For auto workers in Oshawa, it’s do-or-die time.
In a city that was once synonymous with General Motors, there’s no promise of any future auto assembly work beyond 2019, so there are real fears production could shut down altogether.
That’s why Unifor, formerly the Canadian Auto Workers union, has threatened to strike at midnight next Monday, unless it wins a commitment from the company for more future work in Oshawa.
“If we don’t nail it now, we’re not going to nail it done, ever,” said Jerry Dias, the union’s national president. “If they are planning on closing Oshawa, then we’re going to have a strike.”
GM officials have long insisted that it won’t talk about new products in Canada until a collective agreement is signed first.
That’s why the union picked General Motors over Ford or Fiat Chrysler as its target to negotiate a contract that will hopefully set a pattern for the other two automakers.
Dias concedes choosing Ford or Fiat Chrysler would have been an easier path, but that’s not his style or his union’s style.
“If there is an 800-pound gorilla in the room, you might as well deal with the friggin’ gorilla. That’s what General Motors is,” said Dias in an interview on Tuesday, noting that a week after naming GM as the target company, there have been no discussions on the union’s main demand.
“We haven’t talked about product yet – they know they are going to have come clean realistically,” he said.
“We are prepared to fight to preserve the industry,” Dias said, pointing to the 97 per cent strike vote of its 6,600 members at GM. “But I am convinced we’re going to get a deal – the only question is when. I really hope we get it before the 19th.”
The union’s four-year contracts with the Big Three automakers expire at 11:59 p.m. on Sept. 19, and that midnight deadline is fixed.
GM declined to comment on the talks, referring to an earlier statement issued when the company was named the target. “At GM Canada we remain focused on working with Unifor to reach a mutually beneficial and competitive new agreement,” the statement said.
Kristin Dziczek, director of research at the independent Center for Automotive Research in Ann Arbor, Mich., said the union’s effort secure a product commitment should be top of the agenda.
“They have chosen the right battle,” she said. “Product has become the new job security – because if you have a product that sells well, then that’s guaranteed work.”
But Dziczek said it will be a difficult negotiation for the union, because the automakers have been doing well financially, setting record profits.
GM reported nearly $10 billion (U.S.) in profits last year and $4.8 billion (U.S.) in the first half this year.
“They are not going to be taking to the membership an agreement that says, ‘we gave up x, y or z,’” to get product commitments, she said, although GM will likely be pushing for changes to a hybrid pension for new hires and profit-sharing, both non-starters for the union.
Though Unifor has staked a new vehicle production in Oshawa as its line in the sand, Dziczek doesn’t see anything that could go immediately to Oshawa, which has two production lines, given most vehicles are already assigned.
“There are no products hanging out there looking for a home,” she said.
In recent years, GM has closed the truck assembly plant in Oshawa and moved Camaro production to Michigan, so what’s left is limited production of the Chevy Equinox and less popular vehicles like the Buick Regal, Cadillac XTS and the Chevy Impala.
Even though some analysts have speculated about GM pulling out of Canada altogether, Dziczek doesn’t see that, especially since its CAMI assembly plant in Ingersoll, whose workers are covered by a separate collective agreement, is in high-gear, running three shifts.
“I don’t think they would pull out completely.

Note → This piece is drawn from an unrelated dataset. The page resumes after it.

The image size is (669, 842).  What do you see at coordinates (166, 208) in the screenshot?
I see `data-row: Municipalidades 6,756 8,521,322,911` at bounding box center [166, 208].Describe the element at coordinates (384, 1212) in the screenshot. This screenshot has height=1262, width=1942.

There is nothing indicating that this is a pullout round of talks,” she said.
John Holmes, an emeritus professor of geography at Queen’s University, said the union’s strategy to make GM its target is to win government support.

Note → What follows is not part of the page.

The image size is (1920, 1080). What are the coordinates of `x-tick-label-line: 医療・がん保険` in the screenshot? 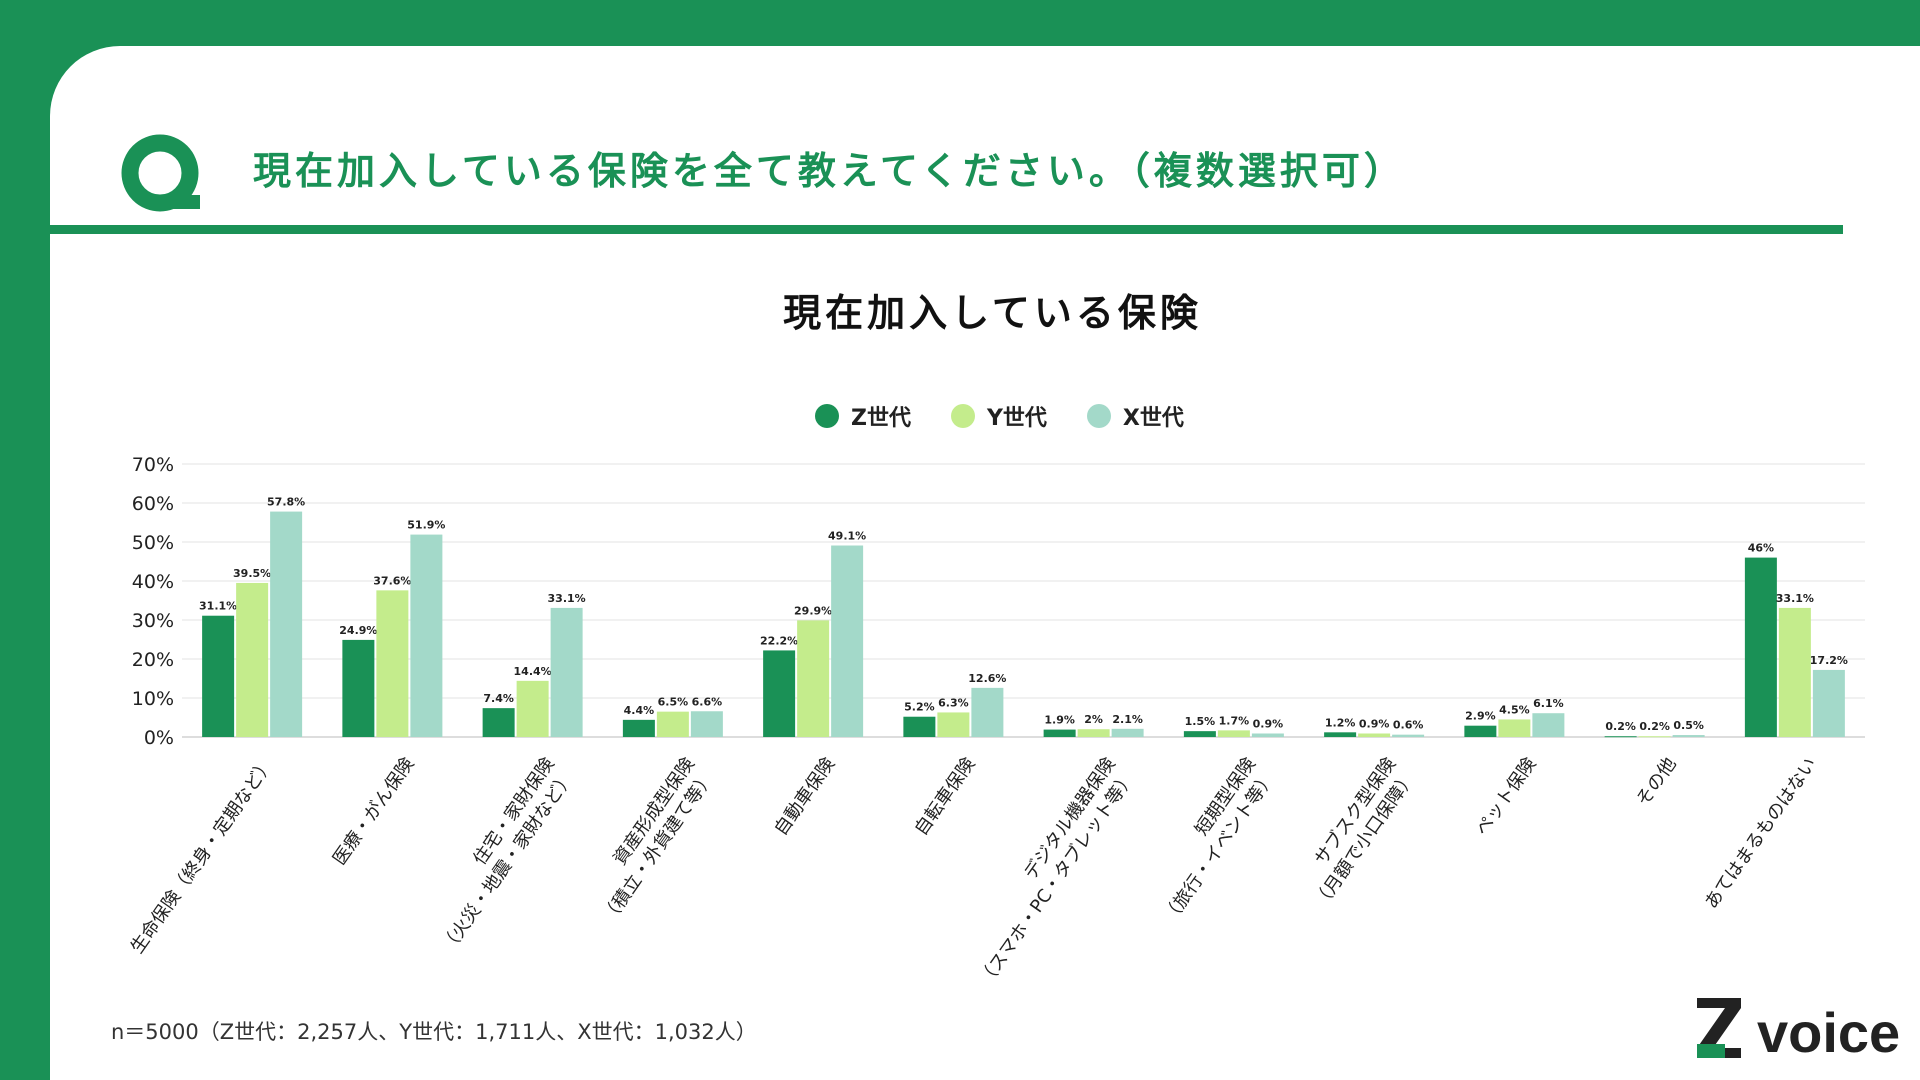 It's located at (374, 812).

“I do think this is a very important round of negotiations for Canada – there is a lot at stake – including GM’s future in Canada,” he said.
“But I wonder the degree to which the union is making commitments of new products such a central issue . . . whether this is part of the union’s strategy trying to get jobs on the political agenda for the provincial government and the federal government,” said Holmes, who studies the North American auto industry.
Dias acknowledges that the stars appear to be aligning now, given that both Premier Kathleen Wynne and Prime Minister Justin Trudeau understand the importance of auto manufacturing to the Canadian economy.
“They get it. They are not foolish,” he said, adding that the Stephen Harper government was resistant to investment. “This whole thing about taxpayers’ money going for profitable companies . . . I understand the argument.
“But these companies have options. So we can be puritans, and be holier than thou and not have any jobs. Then we would be fools. There would no tax base,” Dias said, noting other jurisdictions including Mexico are wooing car companies.
If GM’s auto workers walk off the job next week, the union could immediately impact production at the CAMI plant, due to engines and transmissions built in St. Catharines, he said.
Those parts also go to nine U.S. assembly plants including ones that build the large SUVs that are selling well.
Dias travelled to Michigan last weekend to meet with Dennis Williams, president of the United Auto Workers, who has promised support, though he hasn’t specified what it might be.
Dias said before the UAW headed into its last round of negotiations, he spoke at the union’s convention, pledging Unifor’s support.
“I pledged to the convention if there was a dispute in the United States, we wouldn’t do one thing in Canada to undermine what they were doing,” Dias said. “We wouldn’t beef up production with the engine plant, we wouldn’t do anything.”
And if push comes to shove, Dias said: “Dennis will do the exact same thing,” adding “he’s an incredible trade unionist and personal friend.”
But Unifor is still hoping it won’t come to that.
“I understand that we have power – but the last thing in the world I want to do is use it. Any fool can fight,” Dias said. “It doesn’t take a genius to have a fight . . . it takes real brains to find a solution.”